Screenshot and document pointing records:
-=-=-

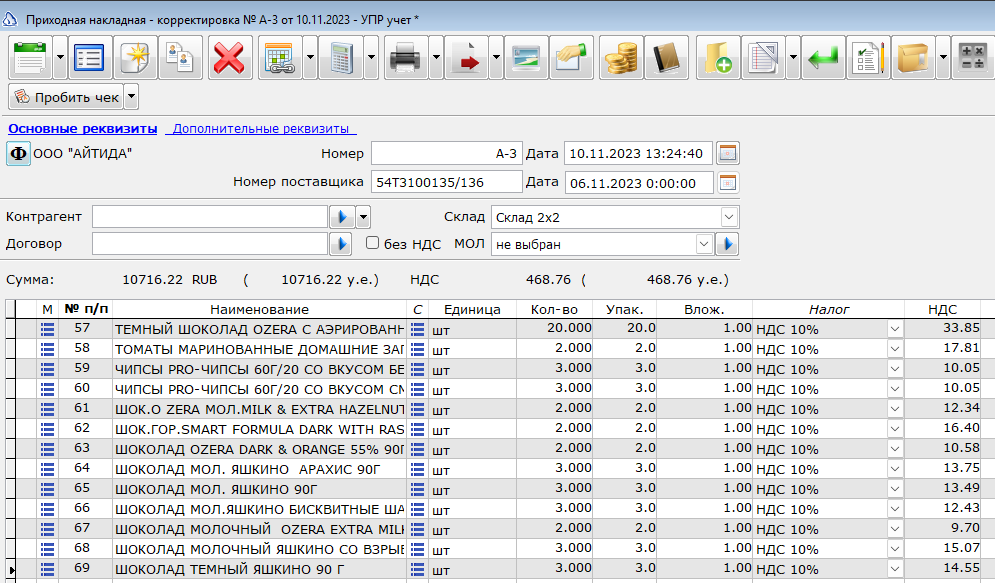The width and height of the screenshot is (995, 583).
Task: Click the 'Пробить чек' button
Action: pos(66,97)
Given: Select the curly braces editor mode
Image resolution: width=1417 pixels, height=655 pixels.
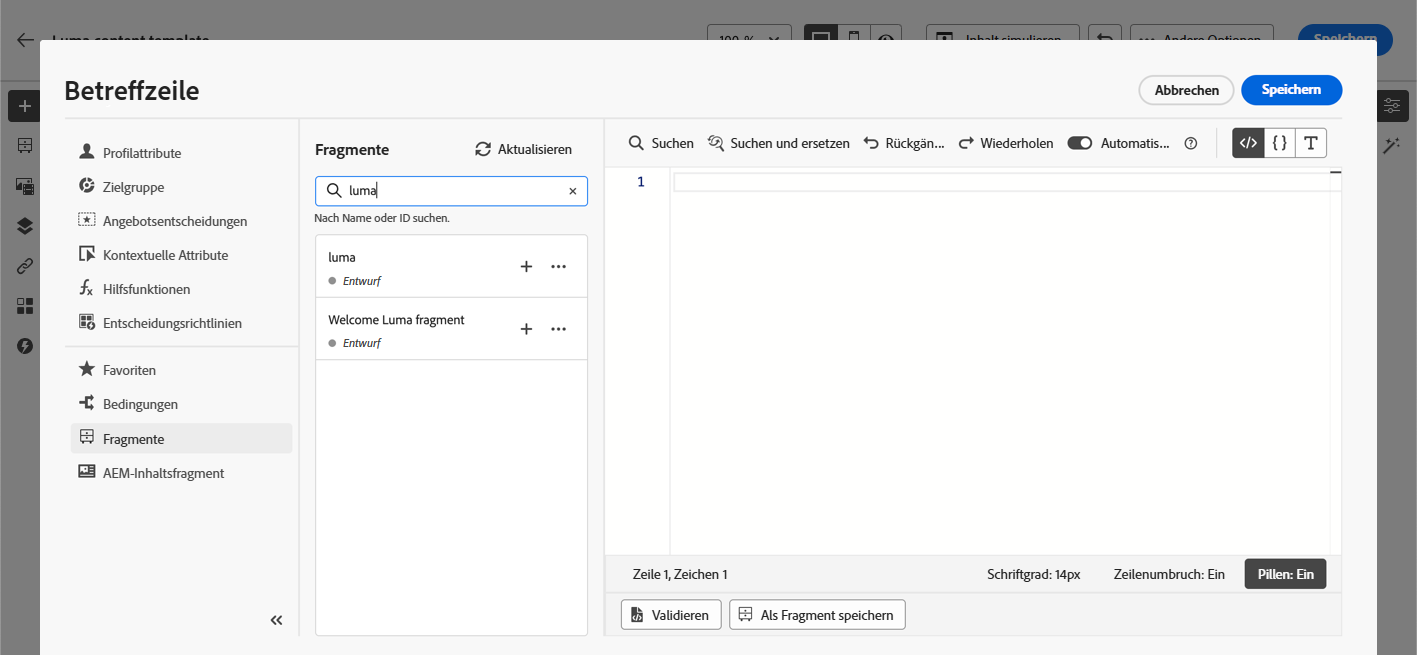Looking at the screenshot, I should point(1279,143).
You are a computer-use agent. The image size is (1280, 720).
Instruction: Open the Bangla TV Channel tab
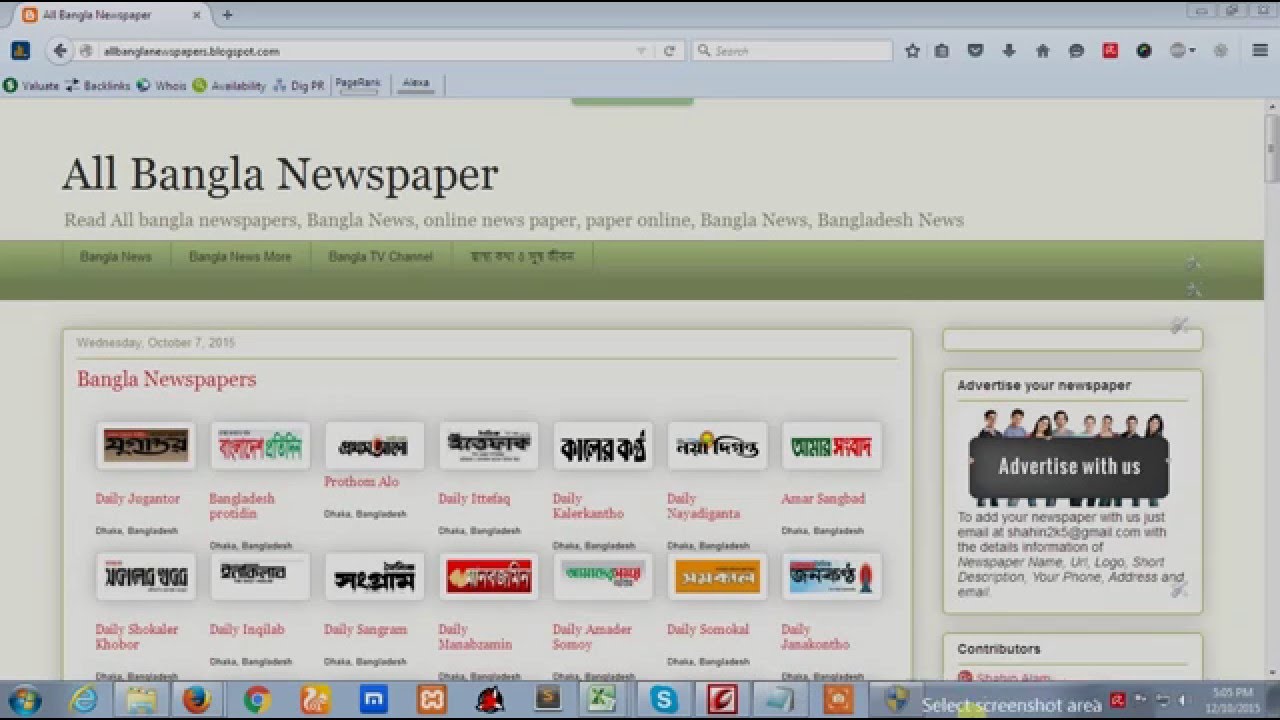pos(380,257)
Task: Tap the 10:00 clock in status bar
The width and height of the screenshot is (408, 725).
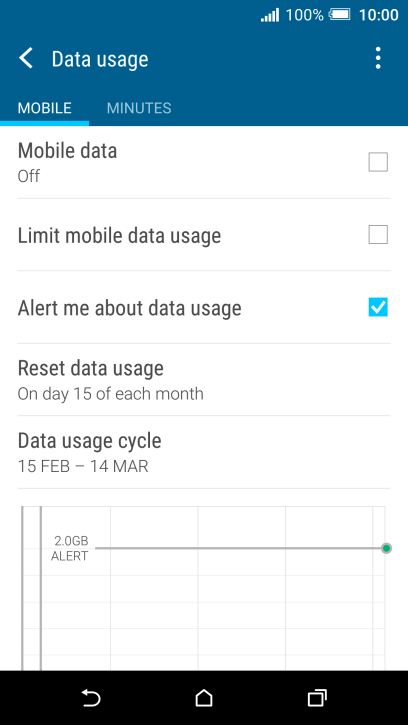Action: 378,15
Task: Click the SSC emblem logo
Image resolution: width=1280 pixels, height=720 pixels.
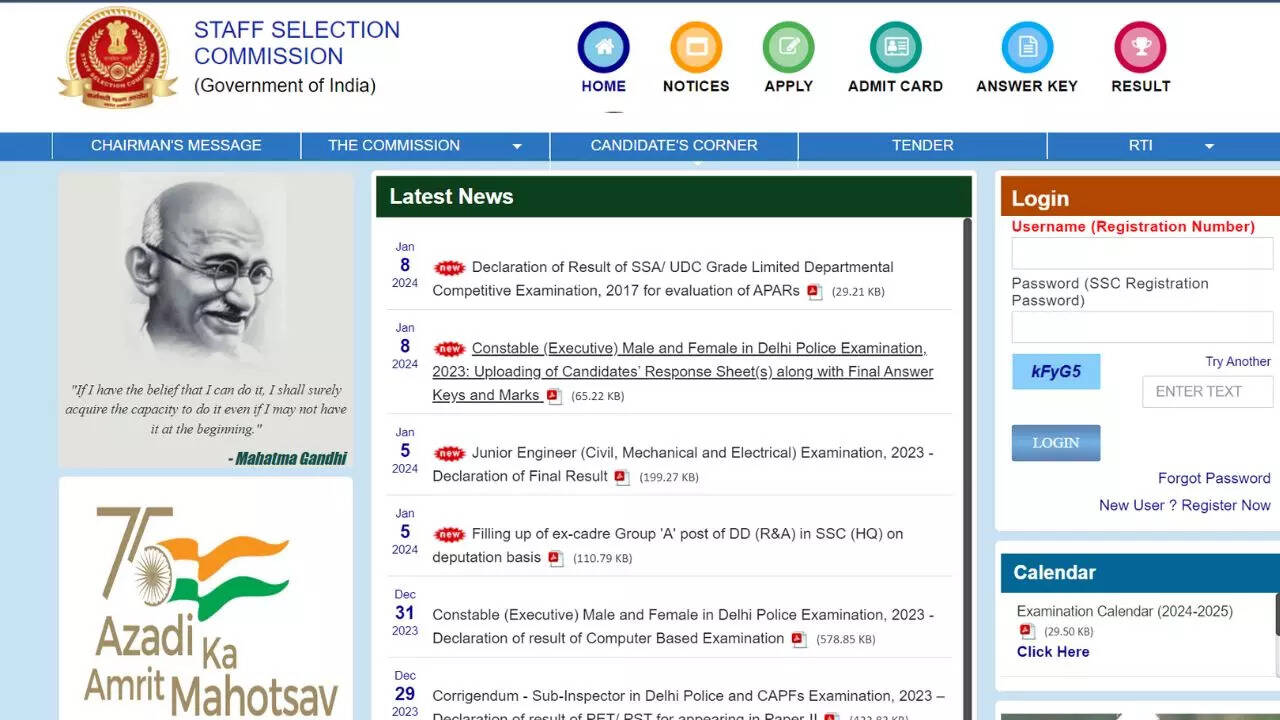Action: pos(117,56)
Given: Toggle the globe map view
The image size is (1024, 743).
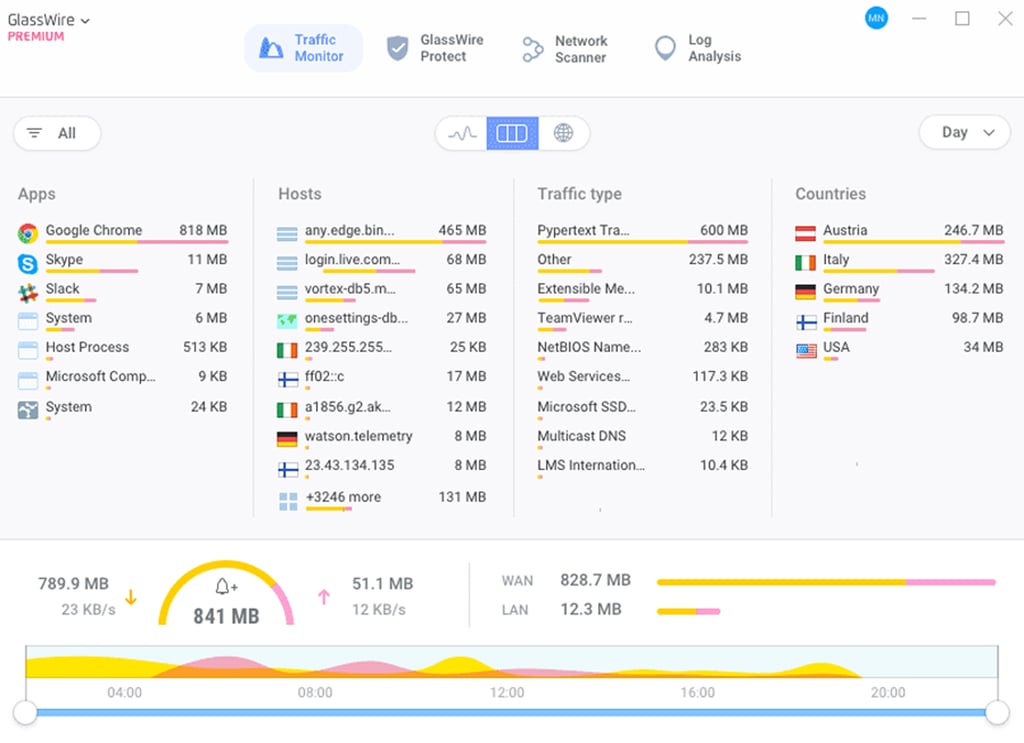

-=-=-

■ SHORT PROBLEM
Copy out the part of the records that starts with the line containing "Given: Toggle the globe map view" and runs through the end of the records, and leave the pictures out.

■ RESULT BELOW
Given: Toggle the globe map view
The image size is (1024, 743).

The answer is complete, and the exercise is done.